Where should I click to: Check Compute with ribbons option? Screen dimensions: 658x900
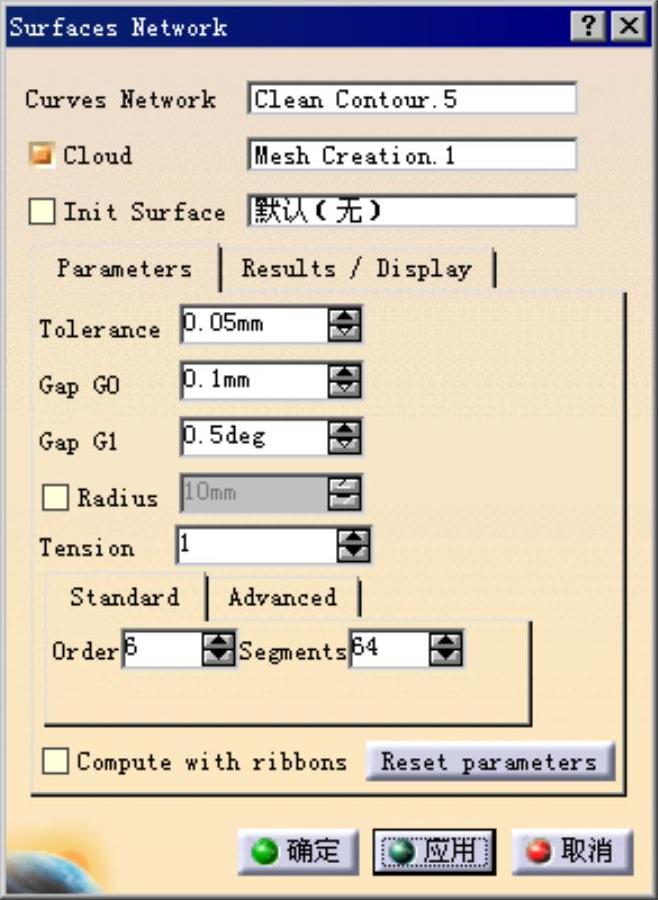(55, 761)
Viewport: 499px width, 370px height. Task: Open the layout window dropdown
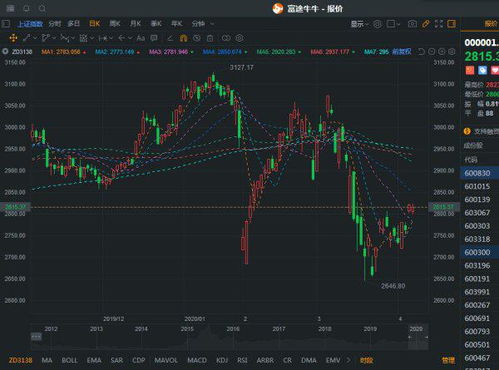point(393,24)
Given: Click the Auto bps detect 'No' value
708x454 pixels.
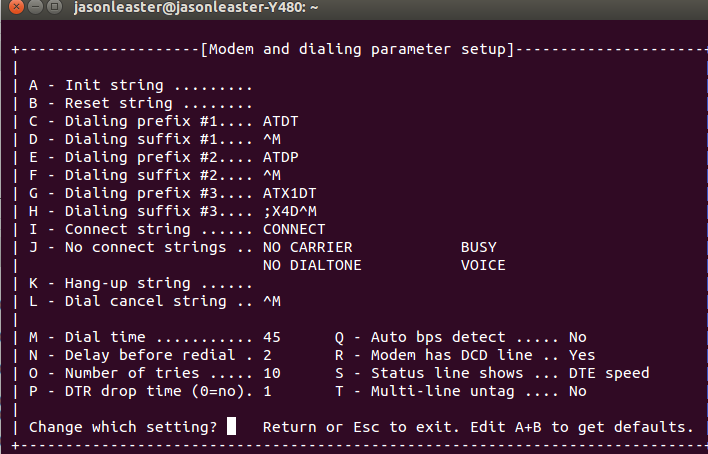Looking at the screenshot, I should coord(577,337).
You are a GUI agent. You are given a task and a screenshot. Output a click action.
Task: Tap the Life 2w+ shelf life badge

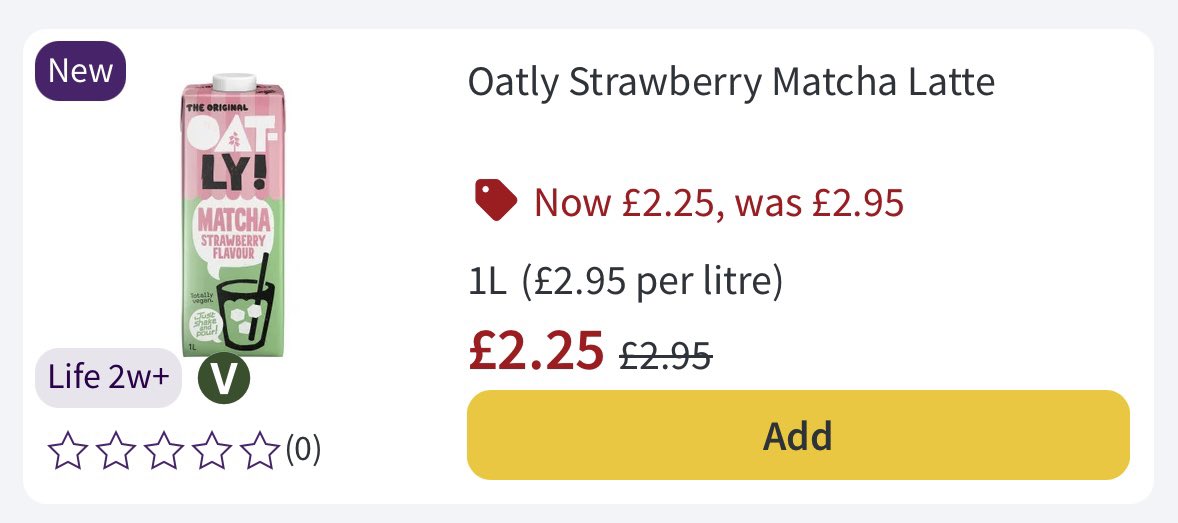coord(108,378)
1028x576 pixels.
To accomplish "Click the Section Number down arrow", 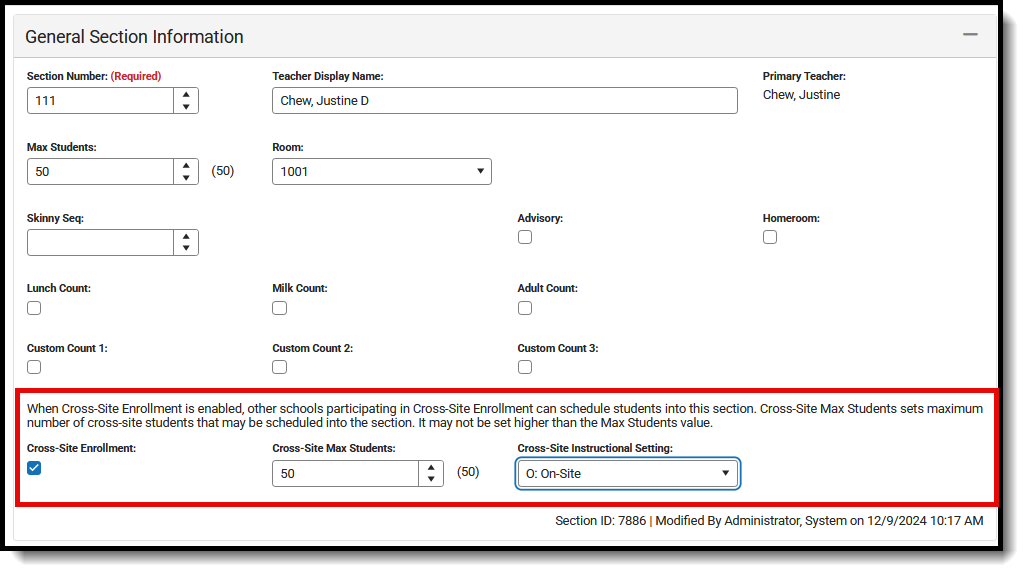I will [x=186, y=106].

- _What to do_
With all pictures left out, please transcribe exactly the lines from the start of the material through the line with "Given: Click the Auto bps detect 'No' value".

- _Solved problem_
Where should I click to: Check Compute with ribbons option? Screen dimensions: 658x900
(55, 761)
Viewport: 499px width, 370px height. Task: Open the layout window dropdown
point(393,24)
Given: Click the Auto bps detect 'No' value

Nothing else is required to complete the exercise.